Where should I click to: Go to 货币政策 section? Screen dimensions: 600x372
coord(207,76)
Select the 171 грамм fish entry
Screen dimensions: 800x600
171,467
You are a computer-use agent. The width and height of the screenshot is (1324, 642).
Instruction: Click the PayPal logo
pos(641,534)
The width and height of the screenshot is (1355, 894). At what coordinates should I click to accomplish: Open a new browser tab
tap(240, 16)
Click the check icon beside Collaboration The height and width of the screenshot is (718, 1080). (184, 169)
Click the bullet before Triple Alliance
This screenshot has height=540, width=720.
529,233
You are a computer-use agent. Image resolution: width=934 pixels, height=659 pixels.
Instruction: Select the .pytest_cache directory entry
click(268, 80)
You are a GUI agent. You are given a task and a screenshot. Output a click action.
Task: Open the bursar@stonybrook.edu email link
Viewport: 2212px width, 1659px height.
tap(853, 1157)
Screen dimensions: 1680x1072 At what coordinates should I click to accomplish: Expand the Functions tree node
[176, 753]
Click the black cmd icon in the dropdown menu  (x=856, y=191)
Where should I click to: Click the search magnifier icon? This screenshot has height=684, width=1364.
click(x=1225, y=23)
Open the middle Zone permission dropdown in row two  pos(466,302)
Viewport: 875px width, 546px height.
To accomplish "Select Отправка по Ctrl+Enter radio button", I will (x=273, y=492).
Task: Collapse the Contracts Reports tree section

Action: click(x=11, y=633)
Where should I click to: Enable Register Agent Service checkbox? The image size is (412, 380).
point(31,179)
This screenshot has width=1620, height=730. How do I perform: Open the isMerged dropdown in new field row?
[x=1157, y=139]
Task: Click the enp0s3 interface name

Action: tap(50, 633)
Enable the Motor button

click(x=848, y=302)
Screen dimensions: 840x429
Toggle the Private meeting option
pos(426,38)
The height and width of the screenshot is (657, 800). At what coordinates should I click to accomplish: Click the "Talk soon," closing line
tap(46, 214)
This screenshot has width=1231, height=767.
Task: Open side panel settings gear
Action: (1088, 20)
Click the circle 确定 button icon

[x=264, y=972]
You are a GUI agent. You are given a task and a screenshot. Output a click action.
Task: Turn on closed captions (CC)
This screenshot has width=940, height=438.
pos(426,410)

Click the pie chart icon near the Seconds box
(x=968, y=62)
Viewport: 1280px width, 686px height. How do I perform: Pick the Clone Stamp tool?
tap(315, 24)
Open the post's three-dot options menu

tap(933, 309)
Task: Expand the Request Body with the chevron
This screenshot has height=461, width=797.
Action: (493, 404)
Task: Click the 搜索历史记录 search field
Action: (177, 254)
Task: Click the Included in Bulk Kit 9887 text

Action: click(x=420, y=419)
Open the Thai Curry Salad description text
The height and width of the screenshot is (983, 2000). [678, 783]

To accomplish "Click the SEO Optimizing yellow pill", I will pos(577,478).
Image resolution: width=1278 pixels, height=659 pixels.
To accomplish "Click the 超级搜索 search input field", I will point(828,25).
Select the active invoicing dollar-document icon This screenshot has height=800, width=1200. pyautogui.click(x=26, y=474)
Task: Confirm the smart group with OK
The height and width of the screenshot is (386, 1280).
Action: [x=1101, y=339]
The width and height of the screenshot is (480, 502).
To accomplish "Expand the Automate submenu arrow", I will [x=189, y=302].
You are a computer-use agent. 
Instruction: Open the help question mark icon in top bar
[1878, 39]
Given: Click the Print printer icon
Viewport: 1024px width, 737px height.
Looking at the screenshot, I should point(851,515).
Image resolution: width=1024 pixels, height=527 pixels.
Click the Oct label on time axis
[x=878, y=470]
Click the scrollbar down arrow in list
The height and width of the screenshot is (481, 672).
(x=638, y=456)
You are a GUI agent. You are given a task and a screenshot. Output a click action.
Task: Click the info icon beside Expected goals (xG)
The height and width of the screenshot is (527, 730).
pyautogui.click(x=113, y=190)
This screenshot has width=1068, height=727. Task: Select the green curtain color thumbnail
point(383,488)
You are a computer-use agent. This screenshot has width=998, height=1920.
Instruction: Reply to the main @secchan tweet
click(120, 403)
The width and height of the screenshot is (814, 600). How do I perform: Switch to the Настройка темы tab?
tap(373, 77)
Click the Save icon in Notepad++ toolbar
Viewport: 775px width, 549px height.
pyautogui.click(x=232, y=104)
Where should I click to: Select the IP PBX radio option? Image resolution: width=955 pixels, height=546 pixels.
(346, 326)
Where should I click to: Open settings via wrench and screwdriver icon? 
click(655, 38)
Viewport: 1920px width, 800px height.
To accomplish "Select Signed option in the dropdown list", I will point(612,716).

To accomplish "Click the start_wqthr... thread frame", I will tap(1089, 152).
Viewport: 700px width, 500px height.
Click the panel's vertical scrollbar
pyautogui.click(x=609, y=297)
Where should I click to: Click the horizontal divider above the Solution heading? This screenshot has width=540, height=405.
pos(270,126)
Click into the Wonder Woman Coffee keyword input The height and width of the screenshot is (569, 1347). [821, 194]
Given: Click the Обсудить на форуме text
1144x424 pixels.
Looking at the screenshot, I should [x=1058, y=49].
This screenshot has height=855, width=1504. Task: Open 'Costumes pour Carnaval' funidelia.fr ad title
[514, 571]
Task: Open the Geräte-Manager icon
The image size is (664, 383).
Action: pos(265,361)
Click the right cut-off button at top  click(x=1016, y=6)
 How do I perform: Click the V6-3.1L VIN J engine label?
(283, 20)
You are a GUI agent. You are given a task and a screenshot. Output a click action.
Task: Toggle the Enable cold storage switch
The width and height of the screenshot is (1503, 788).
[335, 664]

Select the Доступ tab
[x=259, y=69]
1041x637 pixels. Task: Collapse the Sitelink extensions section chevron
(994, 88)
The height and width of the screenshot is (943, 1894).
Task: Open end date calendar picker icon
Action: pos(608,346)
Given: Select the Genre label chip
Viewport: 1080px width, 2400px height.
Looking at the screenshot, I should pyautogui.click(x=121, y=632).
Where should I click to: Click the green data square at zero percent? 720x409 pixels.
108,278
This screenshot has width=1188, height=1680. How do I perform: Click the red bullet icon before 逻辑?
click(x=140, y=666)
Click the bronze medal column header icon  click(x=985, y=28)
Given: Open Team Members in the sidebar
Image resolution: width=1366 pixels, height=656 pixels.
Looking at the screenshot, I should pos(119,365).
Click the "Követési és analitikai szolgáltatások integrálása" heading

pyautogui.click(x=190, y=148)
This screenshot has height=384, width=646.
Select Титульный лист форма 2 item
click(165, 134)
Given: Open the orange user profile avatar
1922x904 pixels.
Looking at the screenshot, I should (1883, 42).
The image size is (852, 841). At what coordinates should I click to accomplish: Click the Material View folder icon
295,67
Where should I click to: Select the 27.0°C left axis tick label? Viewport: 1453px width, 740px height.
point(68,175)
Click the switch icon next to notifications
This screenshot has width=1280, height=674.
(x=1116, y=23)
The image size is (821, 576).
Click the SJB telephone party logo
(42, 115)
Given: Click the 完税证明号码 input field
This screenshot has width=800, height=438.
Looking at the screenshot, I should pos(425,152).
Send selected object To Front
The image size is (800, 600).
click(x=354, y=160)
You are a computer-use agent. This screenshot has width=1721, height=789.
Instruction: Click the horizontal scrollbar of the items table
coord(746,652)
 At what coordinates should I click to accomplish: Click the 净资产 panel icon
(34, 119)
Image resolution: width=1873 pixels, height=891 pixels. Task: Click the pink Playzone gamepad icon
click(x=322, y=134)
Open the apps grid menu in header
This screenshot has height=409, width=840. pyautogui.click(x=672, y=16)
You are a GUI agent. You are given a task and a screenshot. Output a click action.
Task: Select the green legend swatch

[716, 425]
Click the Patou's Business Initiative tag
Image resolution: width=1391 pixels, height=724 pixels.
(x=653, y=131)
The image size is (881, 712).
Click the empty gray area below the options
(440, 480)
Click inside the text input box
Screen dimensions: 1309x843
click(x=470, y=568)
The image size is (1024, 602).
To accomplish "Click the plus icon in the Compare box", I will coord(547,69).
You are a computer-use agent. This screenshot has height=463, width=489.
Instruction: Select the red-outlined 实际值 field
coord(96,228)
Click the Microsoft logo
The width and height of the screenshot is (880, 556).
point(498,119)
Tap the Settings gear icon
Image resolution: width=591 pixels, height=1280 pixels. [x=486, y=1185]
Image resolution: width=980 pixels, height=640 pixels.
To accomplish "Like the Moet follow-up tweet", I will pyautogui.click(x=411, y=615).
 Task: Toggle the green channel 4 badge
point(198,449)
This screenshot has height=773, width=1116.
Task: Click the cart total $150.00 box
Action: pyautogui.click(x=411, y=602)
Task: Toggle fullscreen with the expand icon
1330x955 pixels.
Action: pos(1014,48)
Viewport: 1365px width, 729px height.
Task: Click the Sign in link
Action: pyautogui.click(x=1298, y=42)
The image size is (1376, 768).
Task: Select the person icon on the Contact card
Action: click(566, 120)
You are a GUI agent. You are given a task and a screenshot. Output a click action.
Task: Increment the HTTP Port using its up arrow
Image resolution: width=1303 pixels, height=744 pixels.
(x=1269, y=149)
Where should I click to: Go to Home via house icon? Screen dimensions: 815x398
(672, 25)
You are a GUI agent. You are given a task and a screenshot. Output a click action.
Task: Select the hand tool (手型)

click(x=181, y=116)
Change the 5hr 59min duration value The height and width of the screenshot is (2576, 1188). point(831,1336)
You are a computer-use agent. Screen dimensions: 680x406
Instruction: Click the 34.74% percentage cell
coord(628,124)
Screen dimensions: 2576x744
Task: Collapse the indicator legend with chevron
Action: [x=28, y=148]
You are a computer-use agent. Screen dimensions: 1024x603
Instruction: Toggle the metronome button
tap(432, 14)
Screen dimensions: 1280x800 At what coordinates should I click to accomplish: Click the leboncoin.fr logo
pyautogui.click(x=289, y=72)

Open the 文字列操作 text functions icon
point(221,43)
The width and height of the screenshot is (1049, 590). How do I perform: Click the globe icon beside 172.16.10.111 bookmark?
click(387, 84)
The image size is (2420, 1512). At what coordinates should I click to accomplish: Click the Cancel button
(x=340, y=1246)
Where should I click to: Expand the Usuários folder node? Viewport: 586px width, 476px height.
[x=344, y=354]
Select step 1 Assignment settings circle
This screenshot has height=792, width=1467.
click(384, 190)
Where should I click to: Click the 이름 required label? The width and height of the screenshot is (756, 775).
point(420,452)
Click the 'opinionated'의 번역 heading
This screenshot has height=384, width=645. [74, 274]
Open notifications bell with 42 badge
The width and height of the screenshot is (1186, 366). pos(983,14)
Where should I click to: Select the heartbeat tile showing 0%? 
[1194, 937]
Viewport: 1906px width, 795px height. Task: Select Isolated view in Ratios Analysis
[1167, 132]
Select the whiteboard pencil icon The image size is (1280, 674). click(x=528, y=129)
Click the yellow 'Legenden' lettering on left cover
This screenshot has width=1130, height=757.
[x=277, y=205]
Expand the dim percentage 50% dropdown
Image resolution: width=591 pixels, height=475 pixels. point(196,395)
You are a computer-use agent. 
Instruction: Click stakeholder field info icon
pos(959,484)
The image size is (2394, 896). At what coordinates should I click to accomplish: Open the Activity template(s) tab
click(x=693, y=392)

- Exercise description
Set down exactly the lines from the one that contains "Where should I click to: Select the heartbeat" to the final line above, both included, and nothing more.

- Worked solution
Where should I click to: Select the heartbeat tile showing 0%? 
[1194, 937]
Viewport: 1906px width, 795px height. Task: Select Isolated view in Ratios Analysis
[1167, 132]
Select the whiteboard pencil icon The image size is (1280, 674). click(x=528, y=129)
Click the yellow 'Legenden' lettering on left cover
This screenshot has width=1130, height=757.
[x=277, y=205]
Expand the dim percentage 50% dropdown
Image resolution: width=591 pixels, height=475 pixels. point(196,395)
You are a computer-use agent. 
Instruction: Click stakeholder field info icon
pos(959,484)
The image size is (2394, 896). At what coordinates should I click to accomplish: Open the Activity template(s) tab
click(x=693, y=392)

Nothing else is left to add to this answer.